[Pixel coordinate grounding data]
◆ ◆ ◆

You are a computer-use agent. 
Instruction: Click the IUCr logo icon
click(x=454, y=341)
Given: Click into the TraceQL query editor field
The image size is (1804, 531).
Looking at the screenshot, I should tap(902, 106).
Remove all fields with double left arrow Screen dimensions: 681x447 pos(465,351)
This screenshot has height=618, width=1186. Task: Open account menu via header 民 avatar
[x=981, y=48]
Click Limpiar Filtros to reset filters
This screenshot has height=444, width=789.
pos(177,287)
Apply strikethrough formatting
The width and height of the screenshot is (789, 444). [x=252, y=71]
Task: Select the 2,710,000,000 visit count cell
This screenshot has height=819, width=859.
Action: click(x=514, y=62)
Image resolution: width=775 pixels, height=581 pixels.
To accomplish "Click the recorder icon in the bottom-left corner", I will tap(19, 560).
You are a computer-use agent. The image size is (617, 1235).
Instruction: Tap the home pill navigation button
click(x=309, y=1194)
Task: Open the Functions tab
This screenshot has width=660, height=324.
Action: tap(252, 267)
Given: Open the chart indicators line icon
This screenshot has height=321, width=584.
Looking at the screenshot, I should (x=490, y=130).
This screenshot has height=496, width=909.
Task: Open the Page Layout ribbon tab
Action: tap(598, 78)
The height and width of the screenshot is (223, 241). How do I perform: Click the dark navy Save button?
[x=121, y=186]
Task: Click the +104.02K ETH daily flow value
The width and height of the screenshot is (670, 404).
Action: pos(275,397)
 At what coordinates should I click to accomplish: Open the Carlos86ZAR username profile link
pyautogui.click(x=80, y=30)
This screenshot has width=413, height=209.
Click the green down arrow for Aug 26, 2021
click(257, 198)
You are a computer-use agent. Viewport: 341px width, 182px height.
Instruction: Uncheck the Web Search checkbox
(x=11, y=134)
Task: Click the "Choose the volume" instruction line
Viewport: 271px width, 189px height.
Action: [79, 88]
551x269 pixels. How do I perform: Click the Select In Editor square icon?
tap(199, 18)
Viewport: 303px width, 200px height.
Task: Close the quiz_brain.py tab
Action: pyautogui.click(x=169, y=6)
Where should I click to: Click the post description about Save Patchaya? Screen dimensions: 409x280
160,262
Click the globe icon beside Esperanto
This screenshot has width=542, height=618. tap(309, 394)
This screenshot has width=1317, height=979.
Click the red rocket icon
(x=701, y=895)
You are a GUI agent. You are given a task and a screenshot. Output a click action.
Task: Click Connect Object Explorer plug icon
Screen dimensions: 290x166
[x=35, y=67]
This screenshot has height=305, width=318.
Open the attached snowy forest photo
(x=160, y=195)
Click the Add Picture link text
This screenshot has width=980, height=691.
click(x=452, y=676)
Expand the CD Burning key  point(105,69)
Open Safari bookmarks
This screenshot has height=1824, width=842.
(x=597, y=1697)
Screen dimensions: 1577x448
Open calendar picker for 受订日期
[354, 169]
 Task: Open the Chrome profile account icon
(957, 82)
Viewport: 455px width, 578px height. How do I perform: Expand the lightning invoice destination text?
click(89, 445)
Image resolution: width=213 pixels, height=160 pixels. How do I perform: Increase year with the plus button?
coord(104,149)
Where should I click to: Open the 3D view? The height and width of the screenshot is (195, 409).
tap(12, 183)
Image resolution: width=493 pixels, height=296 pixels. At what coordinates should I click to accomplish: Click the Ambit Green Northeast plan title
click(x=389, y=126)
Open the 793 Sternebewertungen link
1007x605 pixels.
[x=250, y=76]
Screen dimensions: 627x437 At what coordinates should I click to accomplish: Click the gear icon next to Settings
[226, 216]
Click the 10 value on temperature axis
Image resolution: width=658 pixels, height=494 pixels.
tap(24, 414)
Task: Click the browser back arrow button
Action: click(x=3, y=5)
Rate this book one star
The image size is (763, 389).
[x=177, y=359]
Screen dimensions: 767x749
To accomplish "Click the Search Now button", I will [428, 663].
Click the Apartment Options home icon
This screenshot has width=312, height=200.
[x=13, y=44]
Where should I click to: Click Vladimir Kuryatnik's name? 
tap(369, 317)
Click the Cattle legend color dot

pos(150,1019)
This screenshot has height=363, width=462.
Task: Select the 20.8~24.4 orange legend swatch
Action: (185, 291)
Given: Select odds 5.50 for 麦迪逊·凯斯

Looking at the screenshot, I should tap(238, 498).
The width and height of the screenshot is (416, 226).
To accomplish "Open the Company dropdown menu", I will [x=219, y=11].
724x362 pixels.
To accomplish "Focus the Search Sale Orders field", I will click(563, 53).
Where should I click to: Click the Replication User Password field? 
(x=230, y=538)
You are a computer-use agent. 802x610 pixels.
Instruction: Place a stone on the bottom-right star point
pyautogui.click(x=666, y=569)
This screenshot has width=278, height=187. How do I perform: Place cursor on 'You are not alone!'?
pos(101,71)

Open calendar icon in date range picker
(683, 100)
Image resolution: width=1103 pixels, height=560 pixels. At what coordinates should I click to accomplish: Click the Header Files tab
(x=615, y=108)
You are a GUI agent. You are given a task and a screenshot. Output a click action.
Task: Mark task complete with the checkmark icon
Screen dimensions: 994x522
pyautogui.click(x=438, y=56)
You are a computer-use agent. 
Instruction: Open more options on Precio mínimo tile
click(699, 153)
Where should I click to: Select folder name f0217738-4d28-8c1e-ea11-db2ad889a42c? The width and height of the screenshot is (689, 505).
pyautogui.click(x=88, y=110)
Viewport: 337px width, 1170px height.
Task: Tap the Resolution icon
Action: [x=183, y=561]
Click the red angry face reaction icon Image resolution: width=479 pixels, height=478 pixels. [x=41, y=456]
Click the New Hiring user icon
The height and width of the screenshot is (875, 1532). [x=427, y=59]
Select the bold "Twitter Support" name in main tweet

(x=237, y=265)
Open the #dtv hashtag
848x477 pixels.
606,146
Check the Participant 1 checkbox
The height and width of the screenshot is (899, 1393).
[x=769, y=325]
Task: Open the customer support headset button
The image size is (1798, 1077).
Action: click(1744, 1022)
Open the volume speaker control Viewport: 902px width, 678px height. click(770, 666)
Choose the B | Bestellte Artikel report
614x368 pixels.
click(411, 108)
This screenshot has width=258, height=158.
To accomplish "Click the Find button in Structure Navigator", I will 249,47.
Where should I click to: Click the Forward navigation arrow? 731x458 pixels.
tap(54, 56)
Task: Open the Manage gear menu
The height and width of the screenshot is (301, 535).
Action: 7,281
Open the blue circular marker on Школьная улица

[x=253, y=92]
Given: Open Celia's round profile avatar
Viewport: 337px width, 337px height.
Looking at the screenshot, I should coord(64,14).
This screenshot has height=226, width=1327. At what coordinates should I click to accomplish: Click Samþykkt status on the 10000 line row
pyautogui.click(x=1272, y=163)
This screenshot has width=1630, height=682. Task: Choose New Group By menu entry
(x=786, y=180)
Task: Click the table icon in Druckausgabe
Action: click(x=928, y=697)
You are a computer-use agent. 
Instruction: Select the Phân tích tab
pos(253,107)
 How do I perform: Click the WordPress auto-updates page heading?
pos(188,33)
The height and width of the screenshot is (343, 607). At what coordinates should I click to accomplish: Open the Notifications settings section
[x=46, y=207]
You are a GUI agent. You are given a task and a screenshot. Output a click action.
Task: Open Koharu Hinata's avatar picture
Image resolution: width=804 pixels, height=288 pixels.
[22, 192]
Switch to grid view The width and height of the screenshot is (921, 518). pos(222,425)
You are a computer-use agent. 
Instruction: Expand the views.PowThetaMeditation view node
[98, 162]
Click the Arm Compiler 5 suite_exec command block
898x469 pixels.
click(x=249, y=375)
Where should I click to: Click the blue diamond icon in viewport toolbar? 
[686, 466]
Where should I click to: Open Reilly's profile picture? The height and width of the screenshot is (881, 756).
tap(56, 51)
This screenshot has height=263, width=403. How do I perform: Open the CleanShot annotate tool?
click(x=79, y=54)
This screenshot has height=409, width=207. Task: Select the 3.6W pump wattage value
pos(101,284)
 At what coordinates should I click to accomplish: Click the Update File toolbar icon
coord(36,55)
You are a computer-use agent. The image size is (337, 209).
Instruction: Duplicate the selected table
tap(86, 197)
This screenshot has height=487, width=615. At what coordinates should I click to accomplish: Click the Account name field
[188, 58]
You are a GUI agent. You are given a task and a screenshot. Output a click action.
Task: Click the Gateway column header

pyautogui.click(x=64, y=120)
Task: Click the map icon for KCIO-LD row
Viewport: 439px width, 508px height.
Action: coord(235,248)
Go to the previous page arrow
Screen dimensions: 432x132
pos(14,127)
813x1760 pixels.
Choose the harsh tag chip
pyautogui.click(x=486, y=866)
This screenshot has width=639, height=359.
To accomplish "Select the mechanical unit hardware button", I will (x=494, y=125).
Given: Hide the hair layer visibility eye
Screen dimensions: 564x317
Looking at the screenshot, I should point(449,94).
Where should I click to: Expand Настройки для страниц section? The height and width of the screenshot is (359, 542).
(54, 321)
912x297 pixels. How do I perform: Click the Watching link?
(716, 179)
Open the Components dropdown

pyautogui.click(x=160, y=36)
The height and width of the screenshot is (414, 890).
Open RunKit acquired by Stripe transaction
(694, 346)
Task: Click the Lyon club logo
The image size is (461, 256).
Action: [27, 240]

◆ ◆ ◆

- Task item -
Set down exactly the lines of the data above, beginning with the line that has "1007x605 pixels." and ending with the line that has "Screen dimensions: 767x749", and no others.

- Exercise answer -
1007x605 pixels.
[x=250, y=76]
Screen dimensions: 627x437 At what coordinates should I click to accomplish: Click the gear icon next to Settings
[226, 216]
Click the 10 value on temperature axis
Image resolution: width=658 pixels, height=494 pixels.
tap(24, 414)
Task: Click the browser back arrow button
Action: click(x=3, y=5)
Rate this book one star
The image size is (763, 389).
[x=177, y=359]
Screen dimensions: 767x749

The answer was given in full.